I was working with some students this week who were learning their “basic facts” in multiplication. These are generally considered to be those one-digit times one-digit problems that we use when we figure out the products of multi-digit problems. I was going over some different strategies and ways of thinking that can be used to help students learn those facts.
There are a number of strategies that can help in the learning of basic facts, but one phrase sums up many of those individual strategies: “Use what you know to figure out what you don’t know.”

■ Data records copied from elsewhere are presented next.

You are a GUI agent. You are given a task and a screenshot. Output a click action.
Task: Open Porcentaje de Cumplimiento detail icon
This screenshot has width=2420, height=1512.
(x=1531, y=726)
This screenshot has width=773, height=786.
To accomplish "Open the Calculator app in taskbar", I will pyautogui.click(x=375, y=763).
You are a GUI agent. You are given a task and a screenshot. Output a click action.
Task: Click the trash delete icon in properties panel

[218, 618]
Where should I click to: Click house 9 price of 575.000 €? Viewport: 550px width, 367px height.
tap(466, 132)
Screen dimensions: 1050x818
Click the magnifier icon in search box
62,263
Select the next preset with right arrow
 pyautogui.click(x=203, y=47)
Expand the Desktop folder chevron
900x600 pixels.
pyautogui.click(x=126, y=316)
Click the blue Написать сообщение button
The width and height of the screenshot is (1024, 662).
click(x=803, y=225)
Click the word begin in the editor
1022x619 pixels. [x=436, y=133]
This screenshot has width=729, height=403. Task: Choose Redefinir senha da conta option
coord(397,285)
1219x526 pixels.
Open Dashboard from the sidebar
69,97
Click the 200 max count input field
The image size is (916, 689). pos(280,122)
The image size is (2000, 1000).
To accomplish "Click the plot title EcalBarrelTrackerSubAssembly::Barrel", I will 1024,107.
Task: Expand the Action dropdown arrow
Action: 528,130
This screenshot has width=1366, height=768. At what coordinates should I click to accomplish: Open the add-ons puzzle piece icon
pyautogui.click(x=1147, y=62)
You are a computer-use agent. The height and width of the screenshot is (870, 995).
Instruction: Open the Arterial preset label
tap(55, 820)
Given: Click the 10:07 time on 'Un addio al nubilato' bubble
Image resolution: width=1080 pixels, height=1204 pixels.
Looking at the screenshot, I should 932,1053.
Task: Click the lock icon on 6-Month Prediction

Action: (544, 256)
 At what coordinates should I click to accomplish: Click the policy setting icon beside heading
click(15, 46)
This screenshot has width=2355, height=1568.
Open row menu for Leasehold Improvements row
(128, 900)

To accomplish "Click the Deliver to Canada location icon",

This phrase actually applies to FAR more than just the learning of basic facts. The truth, however, is that often we condition students to NOT think for themselves in mathematics. We have a long tradition of teaching by telling: the “here’s how to do it now go practice 50” method. In reality, that kind of math lesson programs students to think that unless someone has told them “the way” to do something (and, of course, they must remember exactly how to follow the directions of “the way”). If they forget, they are stymied and cannot know how to proceed. They remain in their “stuck” position until someone comes to rescue them with “the way”.
It is far better to regularly encourage students with the idea that when they are stuck, they need to stop and think about the things they DO know that can be applied. We might ask questions (and teach them to ask themselves) such as these:
- What might be something similar that you do know?
- If the problem had smaller or simpler numbers, how would you try to solve it?
- Why did you choose to do it that way?
- What is important in the question?
- Is there a pattern?
- Is there a way to record what you have done so far so you a pattern might be noticed?
- Can you think of another way to do that?
- Does this remind you of another problem you have done?
In the case of basic facts, “Use what you know to figure out what you don’t know,” might look like this: a student cannot remember 6 x 8. But 5 x 8 is known. So, knowing that 5 groups of 8 is 40, he need only add one more group of 8 to have the needed 6 groups of 8; thus 40 + 8 = 48 is the solution to the unknown fact.
Students may need practice in doing such strategies, but the important thing is that there ARE strategies to help. It removes the case of having to rely solely on memory and sitting there stuck if memory fails.
What are you doing in your classroom today that encourages students to help themselves when they are stuck? Maybe post the title phrase for them (and model for them how it looks): “Use what you know to figure out what you don’t know.”
Strategies make a difference in student learning!